### Kutipan Dokumen
==*==

Berdasarkan sebab dan reaksi yang ditimbulkan, emosi dikelompokkan menjadi tiga, yaitu: a. Emosi yang berkaitan dengan perasaan (syaraf-syaraf jasmaniah), misalnya perasaan dingin, panas, hangat, sejuk dan sebagainya. Munculnya emosi seperti ini lebih banyak dirasakan karena faktor fisik diluar individu, misalnya cuaca, kondisi ruangan dan tempat dimana individu itu berada. b. Emosi yang berkaitan dengan kondisi fisiologis, misalnya sakit, meriang dan sebagainya. Munculnya emosi sepertinini lebih banyak dirasakan karena faktor kesehatan.
c. Emosi yang berkaitan dengan kondisi psikologis, misalnya cinta, rindu, sayang, benci dan sejenisnya. Munculnya emosi seperti ini lebih banyak dirasakan karena faktor hubungan dengan orang lain.
B. KARAKTERISTIK PERKEMBANGAN EMOSI REMAJA Masa remaja atau masa adolensia merupakan masa peralihan atau masa transisi antara masa anak ke masa dewasa. Pada masa ini individu mengalami perkembangan yang pesat mencapai kematangan fisik, sosial, dan emosi. Pada masa ini dipercaya merupakan masa yang sulit, baik bagi remaja sendiri maupun bagi keluarga dan lingkungannya.
Menurut Biehler (1972) dalam membagi ciri-ciri emosional remaja menjadi dua rentang usia, yaitu usia 12-15 tahun dan usia 15-18 tahun. 1. Ciri-ciri emosional usia 12-15 tahun a) Cenderung banyak murung dan tidak dapat diterka b) Bertingkah laku kasar untuk menutupi kekurangan dalam hal rasa percaya diri c) Kemarahan biasa terjadi d) Cenderung tidak toleran terhadap orang lain dan ingin selalu menang sendiri e) Mulai mengamati orang tua dan guru-guru mereka secara objektif 2. Ciri-ciri emosional remaja usia 15-18 tahun a) “Pemberontakan” remaja merupakan ekspresi dari perubahan yang universal dari masa kanak-kanak menuju dewasa b) Banyak remaja mengalami konflik dengan orang tua mereka c) Sering kali melamun, memikirkan masa depan mereka
Tugas utama perkembangan emosi remaja adalah membentuk rasa identitas yang realistis dan koheren (Erikson, dalam Dumitrescu, 2015), meskipun sekarang secara luas diakui bahwa pembentukan identitas tidak dimulai di masa remaja dan berakhir selama masa remaja. Namun periode kehidupan ini adalah yang pertama, di mana orang memiliki kapasitas kognitif untuk secara sadar memilah siapa mereka dan apa yang membuat mereka unik (Kroger, dalam Dumitrescu 2015).

==*==

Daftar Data
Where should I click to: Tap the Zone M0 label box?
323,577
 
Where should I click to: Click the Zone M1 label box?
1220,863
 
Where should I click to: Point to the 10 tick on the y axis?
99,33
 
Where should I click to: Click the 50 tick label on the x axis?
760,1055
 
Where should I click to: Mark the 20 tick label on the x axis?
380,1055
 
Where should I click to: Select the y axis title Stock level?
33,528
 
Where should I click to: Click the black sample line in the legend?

==*==

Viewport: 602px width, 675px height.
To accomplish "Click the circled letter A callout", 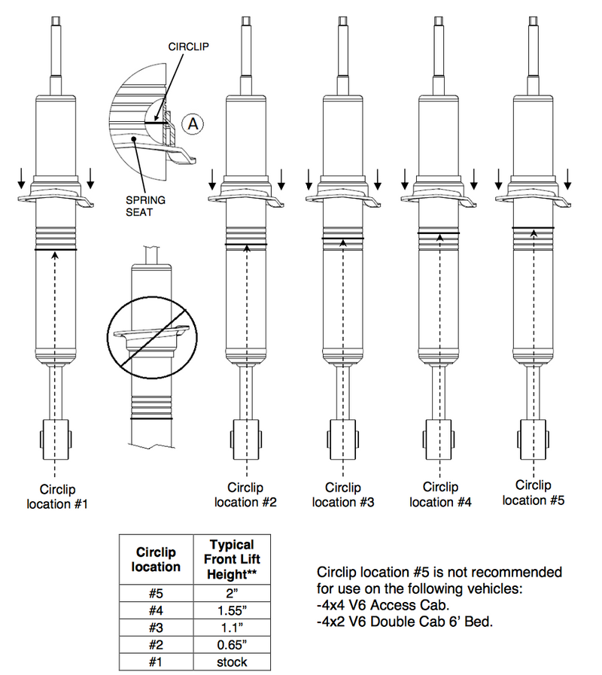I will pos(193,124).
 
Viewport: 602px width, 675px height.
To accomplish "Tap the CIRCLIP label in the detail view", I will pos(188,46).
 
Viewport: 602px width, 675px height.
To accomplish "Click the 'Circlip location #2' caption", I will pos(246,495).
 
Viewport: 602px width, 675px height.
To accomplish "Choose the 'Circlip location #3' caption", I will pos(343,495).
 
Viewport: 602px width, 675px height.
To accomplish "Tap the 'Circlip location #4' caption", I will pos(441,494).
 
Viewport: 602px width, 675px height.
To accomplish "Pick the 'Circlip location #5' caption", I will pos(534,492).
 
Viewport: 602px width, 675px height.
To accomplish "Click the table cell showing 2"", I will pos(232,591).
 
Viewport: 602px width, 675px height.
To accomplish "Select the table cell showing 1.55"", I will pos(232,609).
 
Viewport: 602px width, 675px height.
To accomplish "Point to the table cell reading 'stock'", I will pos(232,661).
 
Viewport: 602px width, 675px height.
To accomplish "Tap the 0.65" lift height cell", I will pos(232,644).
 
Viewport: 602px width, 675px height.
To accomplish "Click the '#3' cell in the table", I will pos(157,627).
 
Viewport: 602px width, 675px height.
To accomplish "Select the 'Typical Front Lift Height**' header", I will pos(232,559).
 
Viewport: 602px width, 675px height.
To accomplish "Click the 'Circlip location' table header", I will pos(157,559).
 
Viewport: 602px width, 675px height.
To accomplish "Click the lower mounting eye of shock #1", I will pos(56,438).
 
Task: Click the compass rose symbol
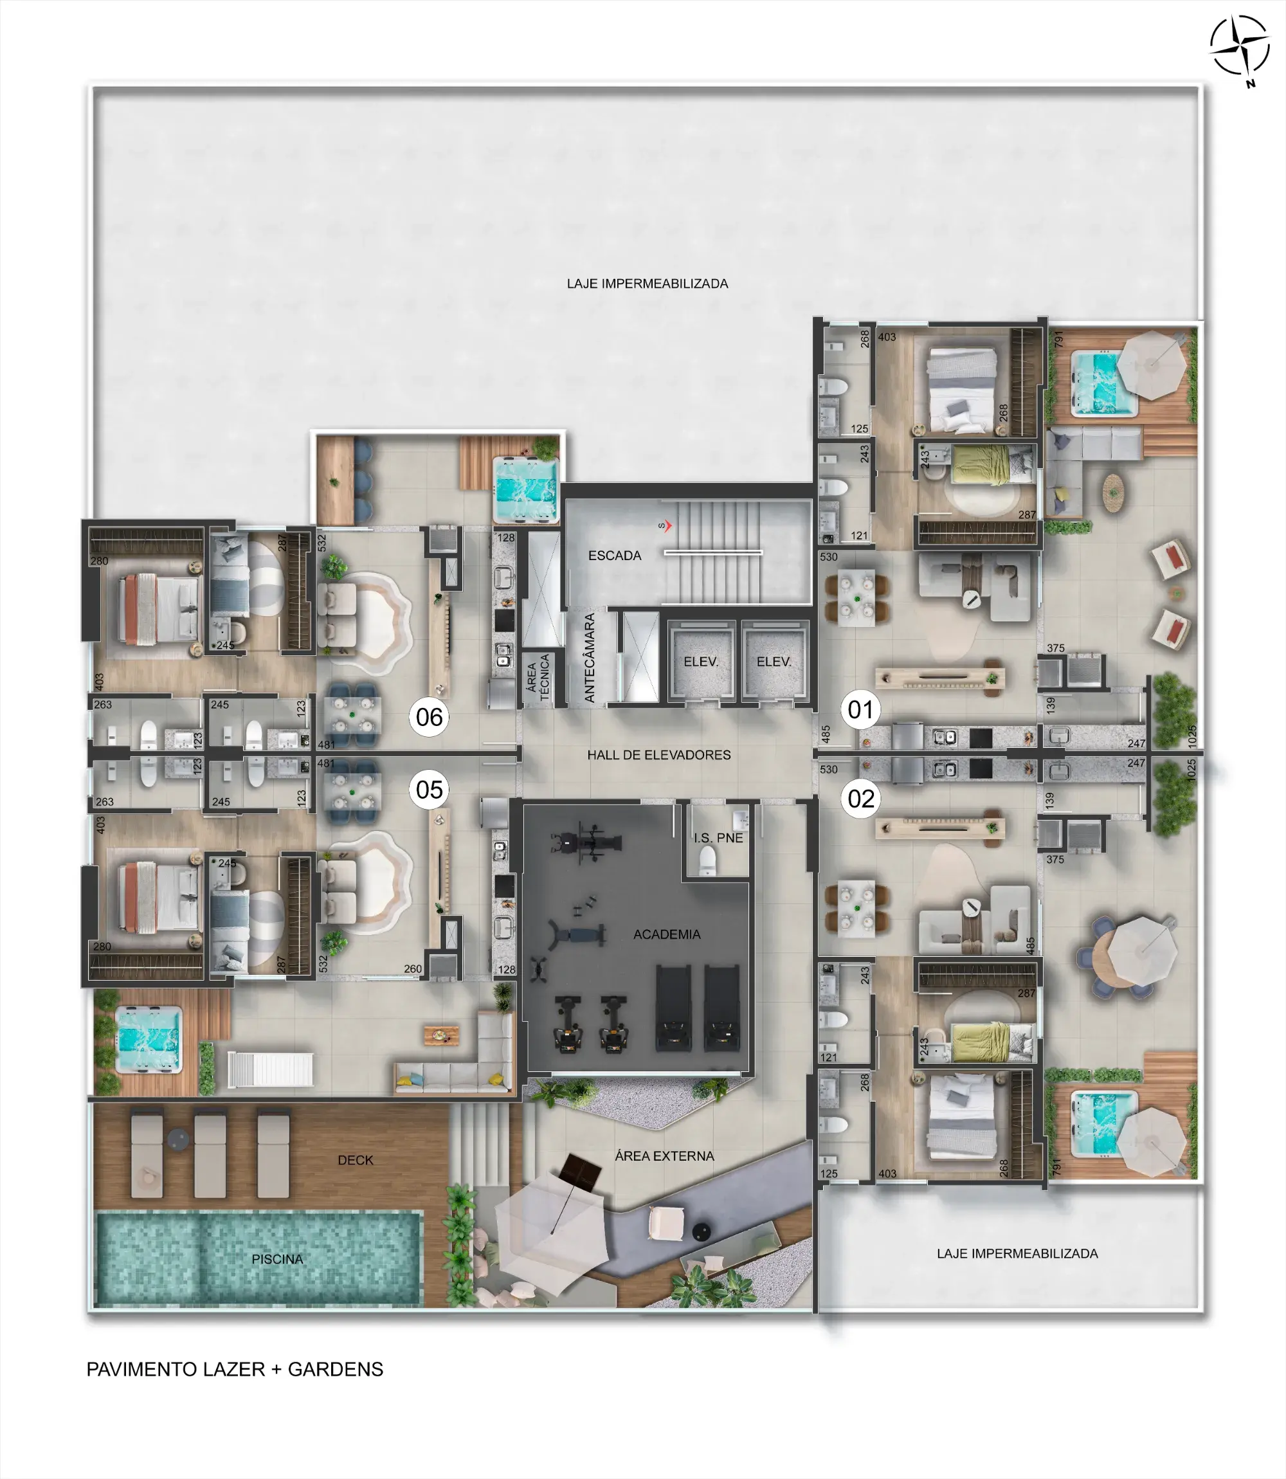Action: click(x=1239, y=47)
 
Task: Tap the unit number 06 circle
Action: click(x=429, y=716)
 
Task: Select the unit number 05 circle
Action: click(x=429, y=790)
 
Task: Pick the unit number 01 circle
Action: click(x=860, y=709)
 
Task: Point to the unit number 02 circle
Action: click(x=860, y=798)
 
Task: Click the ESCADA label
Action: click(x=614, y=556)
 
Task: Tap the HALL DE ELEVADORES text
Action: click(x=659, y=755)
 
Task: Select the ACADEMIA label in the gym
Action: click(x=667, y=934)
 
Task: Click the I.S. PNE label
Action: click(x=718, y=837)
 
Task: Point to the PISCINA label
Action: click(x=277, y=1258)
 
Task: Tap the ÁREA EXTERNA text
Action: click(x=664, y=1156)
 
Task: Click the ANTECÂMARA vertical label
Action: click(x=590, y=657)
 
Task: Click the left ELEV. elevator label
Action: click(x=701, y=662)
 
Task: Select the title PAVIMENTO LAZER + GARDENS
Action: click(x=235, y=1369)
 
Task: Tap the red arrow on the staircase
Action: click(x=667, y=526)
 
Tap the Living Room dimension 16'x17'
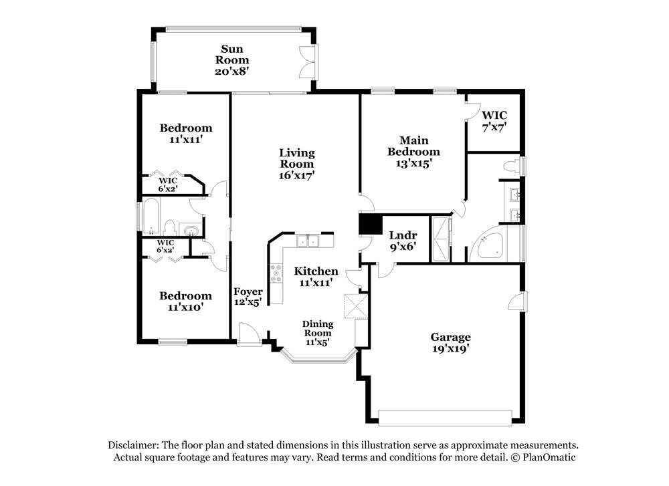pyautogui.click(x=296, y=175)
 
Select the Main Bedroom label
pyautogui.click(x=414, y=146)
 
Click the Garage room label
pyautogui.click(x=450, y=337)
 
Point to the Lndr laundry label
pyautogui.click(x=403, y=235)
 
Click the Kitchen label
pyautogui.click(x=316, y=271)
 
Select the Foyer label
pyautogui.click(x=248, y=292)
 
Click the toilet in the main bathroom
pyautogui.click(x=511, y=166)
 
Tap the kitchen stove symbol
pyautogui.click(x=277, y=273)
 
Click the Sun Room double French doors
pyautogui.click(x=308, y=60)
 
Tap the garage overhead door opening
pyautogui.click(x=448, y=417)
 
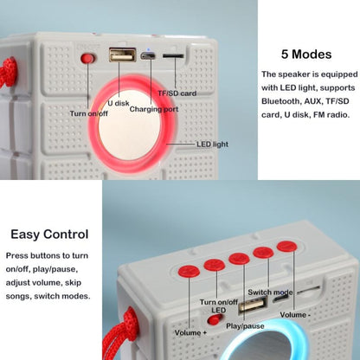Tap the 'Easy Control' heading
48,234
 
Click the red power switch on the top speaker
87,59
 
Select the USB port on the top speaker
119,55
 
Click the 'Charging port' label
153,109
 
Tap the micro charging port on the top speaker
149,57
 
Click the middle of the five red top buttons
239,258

==*==

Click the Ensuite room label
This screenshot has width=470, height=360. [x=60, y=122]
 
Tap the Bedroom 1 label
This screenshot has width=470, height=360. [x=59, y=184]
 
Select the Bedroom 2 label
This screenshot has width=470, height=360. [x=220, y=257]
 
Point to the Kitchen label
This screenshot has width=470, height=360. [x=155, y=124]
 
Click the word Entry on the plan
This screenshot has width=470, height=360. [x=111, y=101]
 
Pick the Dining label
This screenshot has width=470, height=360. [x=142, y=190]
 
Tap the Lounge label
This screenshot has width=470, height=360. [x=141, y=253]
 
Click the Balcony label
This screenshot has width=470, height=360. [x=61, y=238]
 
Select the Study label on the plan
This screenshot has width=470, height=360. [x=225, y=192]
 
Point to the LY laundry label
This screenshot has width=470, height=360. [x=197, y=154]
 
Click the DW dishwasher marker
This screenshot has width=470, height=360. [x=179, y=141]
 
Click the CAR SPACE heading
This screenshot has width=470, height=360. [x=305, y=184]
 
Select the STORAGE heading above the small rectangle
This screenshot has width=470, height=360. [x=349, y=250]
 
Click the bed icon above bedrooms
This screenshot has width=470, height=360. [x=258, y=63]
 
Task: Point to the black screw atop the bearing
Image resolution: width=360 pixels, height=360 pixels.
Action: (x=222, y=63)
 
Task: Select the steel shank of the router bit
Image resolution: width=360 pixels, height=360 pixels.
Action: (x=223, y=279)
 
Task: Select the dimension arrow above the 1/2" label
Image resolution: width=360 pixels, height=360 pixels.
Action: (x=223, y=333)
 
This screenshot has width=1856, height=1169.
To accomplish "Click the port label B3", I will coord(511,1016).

==*==

### Daftar Tugas
1 – Menurut teks tentang perkembangan emosi remaja, ke dalam dua rentang usia apa Biehler membagi ciri-ciri emosional remaja?
2 – Kutip secara persis bagian teks tentang perkembangan emosi remaja yang dibuka dengan kata-kata "B. KARAKTERISTIK PERKEMBANGAN" dan ditutup dengan "keluarga dan lingkungannya.".
3 – Tuliskan lanjutan teks tentang perkembangan emosi remaja, dimulai setelah kalimat terakhirnya.
Entri-entri di atas merupakan bahan tersendiri yang terpisah dari teks tentang perkembangan emosi remaja.

### Hasil Latihan
1 – Usia 12-15 tahun dan usia 15-18 tahun.

2 –
B. KARAKTERISTIK PERKEMBANGAN EMOSI REMAJA Masa remaja atau masa adolensia merupakan masa peralihan atau masa transisi antara masa anak ke masa dewasa. Pada masa ini individu mengalami perkembangan yang pesat mencapai kematangan fisik, sosial, dan emosi. Pada masa ini dipercaya merupakan masa yang sulit, baik bagi remaja sendiri maupun bagi keluarga dan lingkungannya.

3 –
Identitas terdiri dari dua konsep: 1. Konsep diri: kumpulan keyakinan yang dimiliki seseorang tentang diri sendiri, tentang atribut seseorang (misalnya, tinggi, cerdas), peran dan tujuan (misalnya, karir yang diinginkan), minat, nilai, dan keyakinan (misalnya, agama, politik). 2. Harga diri atau mengevaluasi bagaimana perasaan seseorang tentang konsep diri seseorang. Di sini kita perlu membuat perbedaan antara harga diri "global", bagaimana perasaan kita tentang diri kita sebagai keseluruhan, dan harga diri "spesifik", atau seberapa kita menyukai bagian tertentu dari diri kita sendiri (misalnya, penampilan kita).
Harga diri berkembang dengan cara yang unik untuk setiap remaja dan dapat mengambil lintasan yang berbeda dalam waktu - itu mungkin tampak relatif stabil selama masa remaja atau mungkin terus menurun atau membaik, menunjukkan perlunya pendekatan yang berbeda (Zimmerman, Copeland, Shope, & Dielman dalam Dumitrescu, 2015). Ada banyak faktor yang mempengaruhi harga diri, termasuk perubahan spesifik yang terjadi di area perkembangan lainnya, kognitif dan fisik. Beberapa remaja sangat rentan terhadap pengaruh yang datang dari orang tua dan teman sebaya, langsung memasukkan penilaian mereka ke dalam identitas dan perasaan mereka sendiri tentang diri mereka sendiri (Robinson, dalam Dumitrescu, 2015).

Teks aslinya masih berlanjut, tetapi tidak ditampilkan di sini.